Zero-data-retention for prompts: Prompt content containing PHI must not be retained after the session concludes. This means no logging for safety monitoring involving human review, and no storage in training pipelines.
Output ownership: Clinical notes and analyses generated from institutional data are institutional property. Vendor agreements should not claim ownership of AI-generated outputs based on institutional inputs.
Algorithmic change notification: The vendor must notify the institution before making significant model changes that could affect clinical outputs. An unannounced model update in a clinical workflow integration is a safety event.
| Contract Provision | Risk Addressed | Negotiability |
|---|---|---|
| No-training on customer data | PHI memorization in model weights | Mandatory |
| Zero-data-retention for prompts | PHI leakage through session logging | Mandatory |
| Output ownership by institution | IP rights to AI-generated clinical content | Mandatory |
| Right to audit | Verify data handling compliance | Required for high-risk use |
| Algorithmic change notification | Unexpected behavior change in clinical AI | Required for clinical integration |
| US-only data residency | Jurisdictional compliance | Required for restricted data |
17.7 TEFCA and the Nationwide Exchange Layer
The Trusted Exchange Framework and Common Agreement — TEFCA — established a network of Qualified Health Information Networks (QHINs) for nationwide clinical data exchange when it went live in 2023 (Office of the National Coordinator for Health Information Technology 2023). Epic’s Nexus Health Network, Health Gorilla, Oracle Health, and a handful of other organizations have received QHIN designation, creating for the first time a governed national pipe through which clinical data can flow across institutional boundaries.
The implications for AI data access are significant, and more complicated than they appear. TEFCA defines a set of permitted Exchange Purposes — Treatment, Payment, Health Care Operations, Public Health, Individual Access, and a handful of others — that determine under what conditions data can be queried across the network. Research is notably absent from the permitted purposes for nationwide exchange in the current framework. An AMC that wants to use TEFCA-accessed data to train or validate an AI model is operating in legally ambiguous territory unless it can characterize the use as Health Care Operations, a framing that has a defined statutory meaning and does not extend to all AI development activities.
The practical implication is that TEFCA is most immediately useful for clinical AI applications that operate at the point of care — retrieving a patient’s medication history from an external health system to inform a clinical decision, for example — and least immediately useful for the large-scale data aggregation that model training requires. AMCs participating in AI research consortia will need to route their data sharing through existing research frameworks — IRB oversight, data use agreements, OMOP standardization — rather than through TEFCA’s exchange infrastructure, at least until research is added as a permitted exchange purpose.
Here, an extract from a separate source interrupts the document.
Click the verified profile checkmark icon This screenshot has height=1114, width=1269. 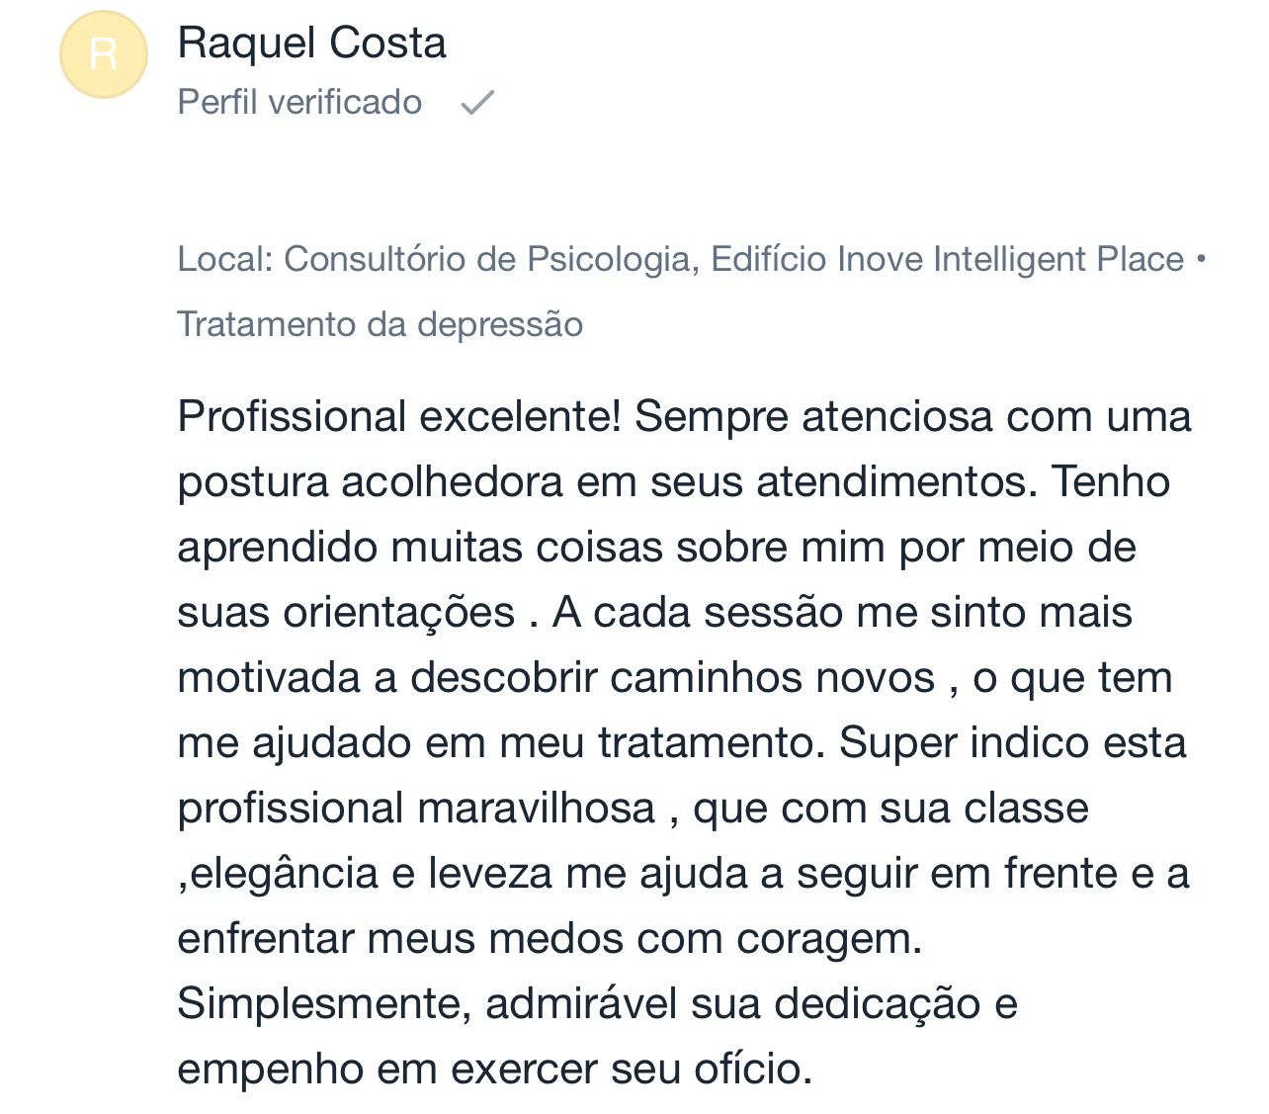(x=477, y=102)
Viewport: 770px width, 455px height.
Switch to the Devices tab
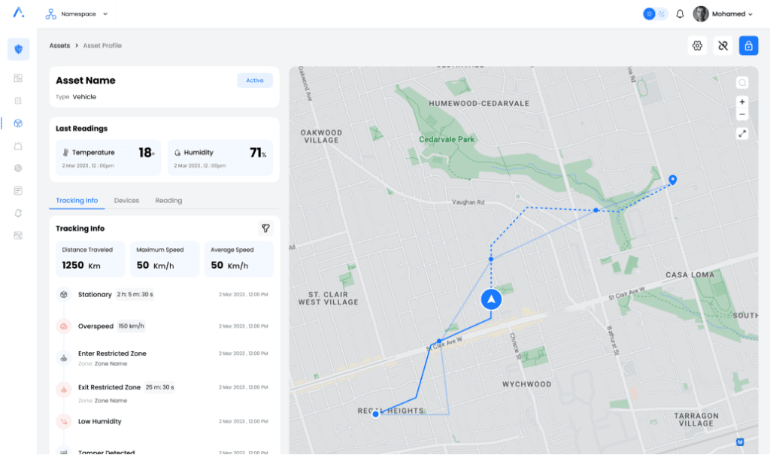[126, 201]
The QHIN connection that TEFCA requires does, however, create an infrastructure opportunity for AI governance that did not exist before: every query that passes through a QHIN- connected endpoint is logged. For the first time, the institution has a national-scale audit trail for the external data it accesses. That audit trail is an asset for the AI governance program, providing evidence of the provenance of external data inputs to clinical AI systems in a way that was previously unavailable.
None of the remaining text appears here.